2. Am I doing it wrong? : stressLess-life
Am I doing it wrong?
https://ift.tt/IwBWjEUHow and where do I start?
First off, this is my first time posting on Reddit and I’m hoping I’m in the right place, also I am on my phone and I may have some errors but I just need a place to I don’t know… vent.
For some background about a year and a half go I got out of a mutually toxic/abusive relationship. Almost had a kid with the guy & yes I gave up the the kid(Im begging don’t beat me up about my decision Im doing that enough) but that’s what he wanted & I thought giving him what he wanted would’ve helped him changed but he didn’t & I’m fully aware at least now that even if I kept my kid he wasn’t going change.
Anywho… on to what I’m experiencing now. & sorry ahead of time for the long post.
Im 28 I have a decent career now nothing amazing & honestly nothing that really makes me happy but it pays the bills. I’ve been on this whole “self healing” journey. I immediately started therapy once my health insurance went through upon me finding my current job. I’ve been going faithfully since the break up. I’ve been spending more time with my family, I’m learning foods I like and don’t like, journaling, solo traveling, taking myself out on dates, going to the gym, picking up new hobbies like skating…
Yet… there is this part of me that is still unhappy & lonely.

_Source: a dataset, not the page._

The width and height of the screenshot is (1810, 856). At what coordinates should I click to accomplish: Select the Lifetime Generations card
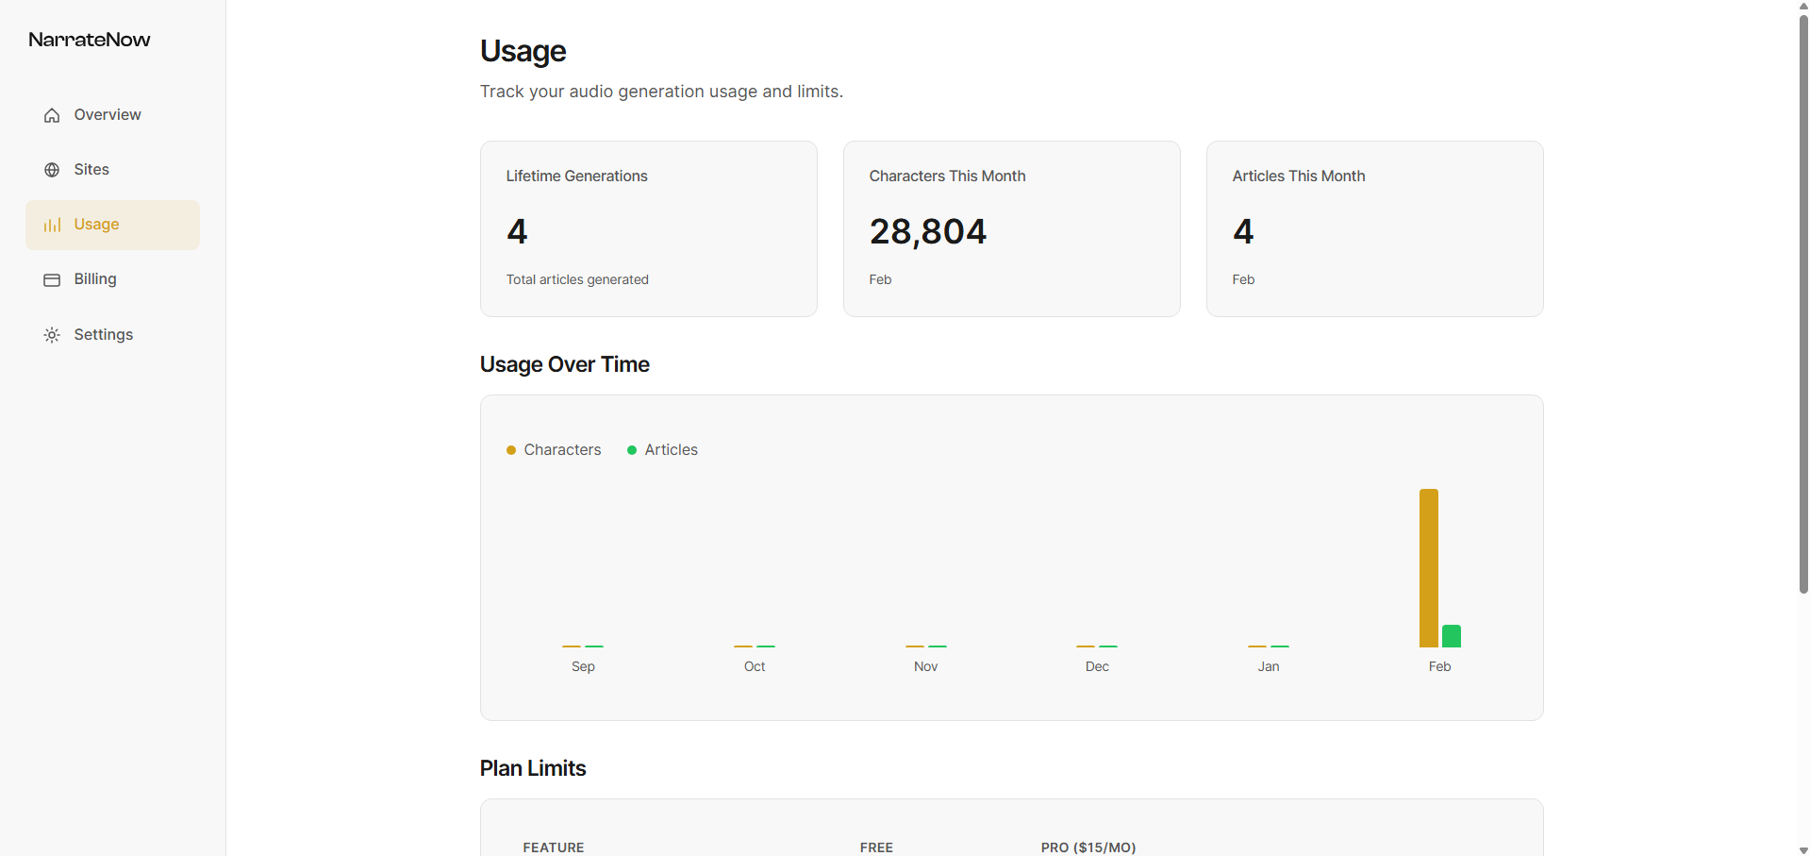click(648, 228)
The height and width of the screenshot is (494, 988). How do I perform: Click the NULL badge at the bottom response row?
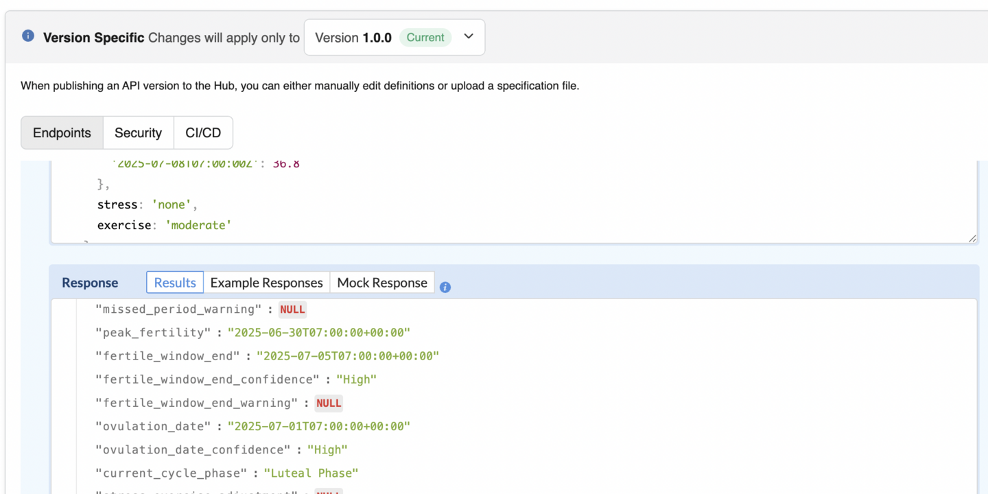[329, 492]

I noticed that now it’s hard for me to be has outgoing as I use to be… & to be honest I use to be the life of the party. But now I’m way more reserve. I don’t speak my mind as much as I use to. I don’t like interacting with people & im usually a super friendly person.
I’m even to the point that I don’t even know if I want kids at all, let alone marriage. Even when I try to date it just seems as though Im just not fit to be in a relationship with the guys I meet. I’ve tried dating guys who aren’t my type, who are into things Im not & so on and still haven’t Made a connection…
Im starting to wonder, am I not doing this self love thing right or is there something wrong with me? Why is it that I’m doing all these practices to gain more confidence & love myself more why do I still feel disconnected from myself? This makes me sad because It’s like I know I’m doing the work but it just seems like I’m still not doing enough. Any advice?